When done well, this involves all of…

  • Deep customer discovery
  • Jobs-to-be-done definition
  • Technical and enterprise architecture mapping
  • Value proposition design
  • Solution development
  • Narrative deployment (e.g., presentations, demos, conferences, etc.)
  • Stakeholder management

As I learned the trade over the interim years on the path back to PMM, I found myself confused. Were these not the jobs of the product marketer if not the product manager? Am I doing the exact same job I was doing as a PM and a PMM, only with product that was already built?

The thought was fleeting as I proceeded to execute on the above as a solution engineer for two and a half years before returning to PMM proper last year.

A few months of trying to do the above across varied industries and varied customers, from a single product-centric vantage point, ensued. Conference shows, analyst demos, messaging and positioning debates, enablement sessions, content reviews, campaign planning — all proceeded in turn.

Yet, I caught myself all too often staring out the window of the classroom towards the field beyond.

The Inflection Point

I stayed the course, though, until one day, while watching a Drift webinar, the following Venn Digram flashed on the screen:

c/o Drift.com

I quit the webinar immediately. Drift was dead wrong, I thought, and the next and perhaps final phase of my career was, in that moment, solidified.

An experiential learner and late bloomer, I was stunned in revelation.

The intersection of product, marketing, sales, and customer success is not product marketing: it’s pre-sales.

I was already doing everything I loved about product marketing in the field as a solution engineer, with more specificity and fewer corporate complexities.

Product Marketing and Pre-Sales are stunningly similar — the former is simply more concerned with casting a broader, generalized narrative outward while the latter focuses on honing the narrative inward toward the specific language and nuances and concrete details of a given customer.

Pipe gen, campaign execution, positioning, messaging, enablement, GTM — all of these things are equally relevant and equally in the purview and control of both roles. Yet, the ability to deliver immediacy and relevancy to a customer, along with the direct control of the message and lack of political and organizational friction necessary to deliver it, is not possible as a PMM.

And I’ve yet to see a Product Marketer in the middle of a customer account helping to debug current implementation issues in order to pave the way for the stakeholder-driven direct sales pipe gen that yields this year’s big deal.

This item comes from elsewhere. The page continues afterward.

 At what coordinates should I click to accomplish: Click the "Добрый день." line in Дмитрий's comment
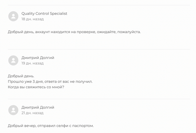click(x=21, y=76)
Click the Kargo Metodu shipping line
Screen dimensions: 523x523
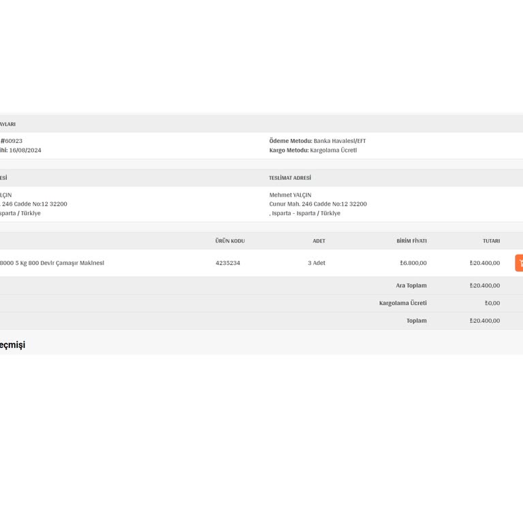click(x=313, y=150)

The best top, middle, and bottom funnel resources are those with insights, stories, and details generated by pre-sales. The best customer stories are born from strong pre-sales engagement before, and after, the sale. The best enablement? Run by pre-sales. The best voice of customer feedback and compete intel to guide the roadmap? The key data and insights needed to influence and push the GM to act? Take a guess.

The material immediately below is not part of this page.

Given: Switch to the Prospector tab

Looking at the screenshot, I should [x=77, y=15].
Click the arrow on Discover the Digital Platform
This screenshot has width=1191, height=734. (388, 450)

And so was writ the third epoch of my career.

The Third Epoch

I began my career as a software developer. Though I had longed to be a writer, and I did spend much time as a technical writer early on, I spent my early years fixated on the build side, on the product: I was obsessed with the thing.

As I developed in my career, I became passionate about the problem. That led to the transition into product management, to help orient the build towards a real problem that was valuable to solve, and later product marketing, to help communicate the problem’s value-driving solution to the market.

Now, as I approach almost twenty years in the software industry, I find myself focused on the person. Who needs help and what do they need to get the job done? How can I use the things we have to solve the problem they have? And how can I communicate to them clearly, in and on their terms?

To me, the evolution seems natural, and while I will never fully abandon the build and the funnel and the tech and the process necessary to make the business I work for hum, it is the customer and the cure for their immediate and long-term ills that has me hyped to embrace this third epoch.

Product marketing isn’t dead, but it’s not for me. I’m a technical sales guy.

Now how do I win that Cadillac El Dorado?